EconomicPolicyJournal.com: How People Are Murdered in the United States


----------



## LAM (Mar 22, 2013)

PreMier said:


> while i dont agree with the assault weapons ban, because i feel the 2nd amendment is there to protect us from the govt, LAM is right on this.  there are so many bio/chem weapons lethal and non-lethal weapons that the military possesses, its scary.  i have to train for cbrne attacks all the time, and i hope i never have to dawn my m50
> 
> so i dont know what to think.. at least from a logical standpoint on what should be done.



US government reports & documents, briefings from global think tanks, etc. have all been talking about depopulation since the 60's and 70's.  obviously none of this stuff ever gets reported by the "lamestream media".

here are 2 examples:

* this one an investigative piece about policy co-authored by Henry Kissenger

EIR Special Report
The Haig-Kissinger Depopulation Policy
by Lonnie Wolfe

http://lawdigitalcommons.bc.edu/cgi/viewcontent.cgi?article=1792&context=ealr

this text is cut and pasted from the 1st page:

Investigations by EIR have uncovered a planning apparatus operating
outside the control of the White House whose sole purpose is to reduce the
world's population by 2 billion people through war, famine, disease, and any
other means necessary.

This apparatus, which includes various levels of the government, is
determining U.S. foreign policy. In every political hotspot-EI Salvador, the
so-called arc of crisis in the Persian Gulf, Latin America, Southeast Asia,
and in Africa-the goal of U.S. foreign policy is popUlation reduction.
The targeting agency for the operation is the National Security Council's
Ad Hoc Group on Population Policy. Its policy-planning group is in the U.S.
State Department's Office of Population Affairs, established in 1975 by
Henry Kissinger.

This group drafted the Carter administration's Global 2000 document,
which calls for global population reduction, and the same apparatus is
conducting the civil war in EI Salvador as a conscious depopulation project.

"There is a single theme behind all our work-we must reduce popUlation
levels," said Thomas Ferguson, the Latin American case officer for the State
Department's Office of Population Affairs (OPA). "Either they [governments]
do it our way, through nice clean methods or they will get the kind of
mess that we have in EI Salvador, or in Iran, or in Beirut. Population is a
political problem. Once population is out of control it requires authoritarian
government, even fascism, to reduce it.

"The professionals, " said Ferguson, "aren't interested in lowering population
for humanitarian reasons. That sounds nice. We look at resources
and environmental constraints. We look at our strategic needs, and we say
that this country must lower its popUlation-or else we will have trouble. So
steps are taken. EI Salvador is an example where our failure to lower
population by simple means has created the basis for a national security
crisis. The government of EI Salvador failed to use our programs to lower
their population. Now they get a civil war because of it. ... There will be
dislocation and food shortages. They still have too many people there."
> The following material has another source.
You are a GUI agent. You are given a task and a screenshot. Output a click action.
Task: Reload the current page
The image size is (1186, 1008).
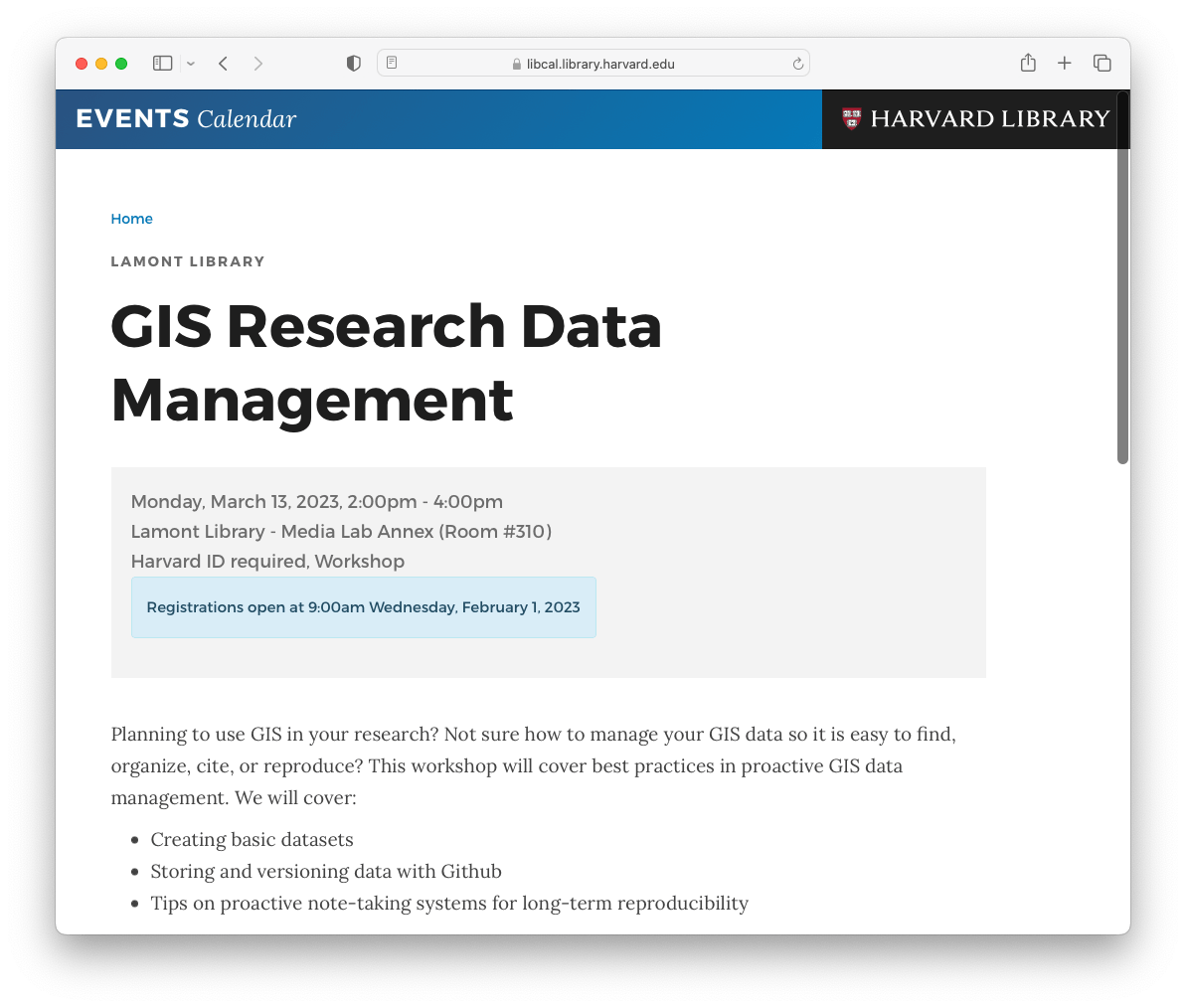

* this document was developed based off the Haig-Kissinger Policy from the Carter Admin:

8-1-1980
The Global 2000 Report to the President
Gus Speth
http://lawdigitalcommons.bc.edu/cgi/viewcontent.cgi?article=1792&context=ealr

cut and pasted from bottom of the 1st page:

* The Global 2000 Study, initiated by President Carter in 1977, is a three-year effort by
the federal government to discover the long-term implications of present world trends in
population, natural resources and the environment. The report was prepared by the President's
Council on Environmental Quality of which Gus Speth is Chairman, in conjunction
with the Department of State and eleven other federal agencies. Gerald O. Barney is the
study director. Global 2000 was transmitted to President Carter on July 24, 1980. The following
is an edited version of the report. Copies of the report in its entirety may be obtained
from the Superintendent of Documents. U.S. Government Printing Office, Washington, D.C.
20402.


----------



## LAM (Mar 22, 2013)

here's that 2nd link :

The Haig-Kissinger Depopulation Policy
by Lonnie Wolfe

http://larouchepub.com/eiw/public/1...10310_028-the_haig_kissinger_depopulation.pdf


----------



## bio-chem (Mar 22, 2013)

LAM said:


> there's far too many already out there for a ban to have any measurable effect.  all the 94 AWB did was drive up prices and gun sales.  when you look at the numbers and see *who is buying all these guns it's us pre-existing gun owners buying more guns.* the percentage of gun ownership as a percentage of the US population is constantly decreasing.  and the fact that us gun owners increase the number of firearms we have also doesn't make us any more safe.
> 
> so what effect do these "laws" and political stunts have?  zero effect on crime but a very positive effect on gun exports from the US to other country's.  it has nothing at all to do with protecting US citizens and everything to do with increasing the profits of gun manufactures.
> 
> ...


I read this all of the time, and yet it doesn't hold up to the real world. Go into any gun store, and i've spent a lot of time in many, and the mix is about 50/50 right now. I can't count the amount of times i've waited in line behind multiple first time gun owners filling out forms.


----------



## PreMier (Mar 22, 2013)

Those population control measures actually don't surprise me one bit.


----------



## heckler7 (Mar 22, 2013)

LAM said:


> here's that 2nd link :
> 
> The Haig-Kissinger Depopulation Policy
> by Lonnie Wolfe
> ...


  educated and career minded folk usually stop at 1 or 2 children, poor third world folk usually have tons of kids they cant feed. I would think the obvious solution would be education and giving these people jobs so they have something to do all day rather than make babies


----------



## bio-chem (Mar 22, 2013)

PreMier said:


> Those population control measures actually don't surprise me one bit.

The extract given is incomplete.